Dr Harriet Nambuya, a senior paediatrician and Co-PI with the PTBi Project in Uganda similarly recognised the problem at hand, calling on hospital and district managers to initiate and have regular engagement with the junior doctors.

“How regular do we meet these medical officers and give them feedback regarding their performance? We are talking result-oriented management right now. Give them feedback as work goes on,” Dr Nambuya contended. “At these meetings they can be asked about their performance. For example, how many scissors has one done say in a week? This will get them interested in their work knowing that they will be asked about their outputs every week.”

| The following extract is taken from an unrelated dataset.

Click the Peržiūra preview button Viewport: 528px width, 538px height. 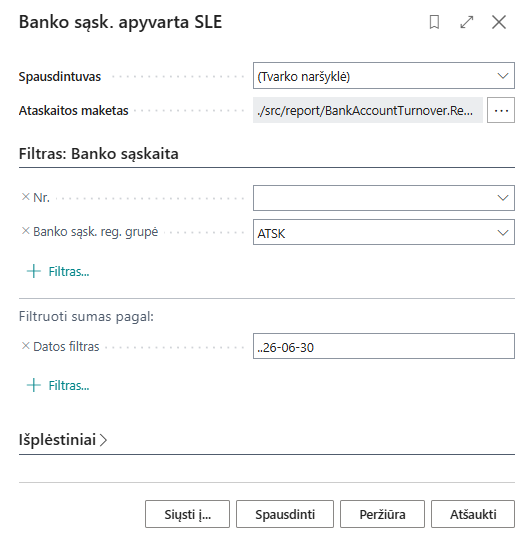pyautogui.click(x=382, y=514)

Occasionally visiting medical officers at their work stations is yet another measure that Dr Nambuya believes hospital managers need to adopt, in addition to spot checking or unannounced visits, which has been found to make doctors “interested” in their work, according to the senior doctor.

Noting that because some medical officers find a problem being trained together with midwives and nurses, according to Dr Nambuya, mentors were willing to facilitate special sessions for them if this is what would get them more involved in newborn care.

For the Iganga Assistant District Health Officer Ms Ruth Namusabi, with mostly younger doctors labelled as “unsupportive” and functionally absent, the Uganda Medical and Dental Practitioners Council in partnership with the Uganda Medical Association should organise a comprehensive pre-registration orientation focussing on ethics and responsibilities.

“Merely receiving papers and offering practicing licences upon payment of the required fees without preparing the doctors will not help much. Leaving them at the mercy of the leaders where they are employed won’t solve matters. In any case they will listen to the professional bodies than anyone else.”